Precovers, localizations and stable homotopy

We prove a new localization theorem for stable model categories if the localizing subcategory is generated by a precovering class in the model category. We use this to show how one may explicitly realize certain Bousfield localization functors that arise naturally in the study of relative homological algebra for group algebras.

💡 Research Summary

The paper establishes a new localization theorem for stable model categories by exploiting the existence of a precovering class that generates a given localizing subcategory. After recalling the standard framework of Bousfield localization in a stable model category, the author introduces the notion of a precovering class 𝔓 ⊂ 𝒞: a collection of objects such that every object X admits a morphism X → P with P ∈ 𝔓 satisfying the usual “right‑approximation” property, and such that any map from X to an object of 𝔓 factors uniquely through this morphism up to homotopy. The key hypothesis is that 𝔓 is generating, i.e. every object of 𝒞 can be expressed as a homotopy colimit of objects from 𝔓. Under these assumptions the main theorem states that the Bousfield localization functor L : 𝒞 → 𝒞 with respect to the smallest localizing subcategory 𝓛 generated by 𝔓 exists and can be constructed explicitly from the 𝔓‑precovers.

The proof proceeds in two stages. First, for each X a “𝔓‑resolution complex” C·(X) is built by iteratively taking 𝔓‑precovers and forming cofibers; this yields a tower whose homotopy colimit lies in 𝓛. Second, the natural map η_X : X → L X is defined as the composite X → C·(X) → hocolim C·(X), and it is shown that η_X is a localization map: it becomes an equivalence after applying any object of 𝓛, and it satisfies the universal property of Bousfield localization. The construction respects the triangulated structure because each step uses cofibrations and cofibers, preserving exact triangles.

Having established the abstract theorem, the author applies it to the representation theory of a finite group G over a field k. In the stable module category StMod(kG) the class 𝔓 of all projective (or, equivalently, all modules admitting a complete resolution) forms a precovering generating class.

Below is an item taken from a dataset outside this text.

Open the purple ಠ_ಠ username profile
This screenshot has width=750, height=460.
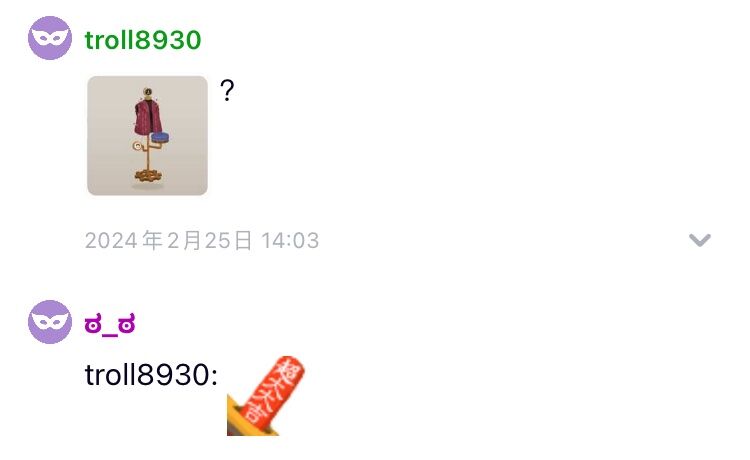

The resulting localization L coincides with the classical Tate cohomology functor: the localized objects are precisely those whose homology is “complete” in the sense of relative homological algebra, and the localization map recovers the Tate construction. A second application concerns the relative G‑fixed‑point functor: by taking 𝔓 to be the class of modules that are induced from proper subgroups, the associated localization isolates the part of a spectrum that is invisible to restriction to those subgroups, thereby giving an explicit model for the Bousfield localization that appears in the study of relative homological algebra for group algebras.

These examples demonstrate that many Bousfield localizations, previously known only abstractly via existence theorems, can be realized concretely through 𝔓‑precovers. The method avoids heavy set‑theoretic machinery and replaces it with explicit homotopical constructions that are amenable to computation. Moreover, the approach is not limited to module categories: any stable model category possessing a precovering generating class (for instance, categories of spectra with a chosen set of compact generators) admits the same construction, suggesting a broad applicability to stable homotopy theory, ∞‑categories, and triangulated categories equipped with t‑structures or co‑t‑structures.

In the final section the paper discusses possible extensions. When a genuine precovering class does not exist, one can work with “approximate precovers” to obtain partial localizations. The relationship between precovering classes and co‑t‑structures is hinted at, opening a line of inquiry into how localization interacts with other categorical decompositions. The author concludes that the precovering perspective provides a powerful, calculable tool for constructing Bousfield localizations, enriching both the theoretical landscape and practical computations in stable homotopy and relative homological algebra.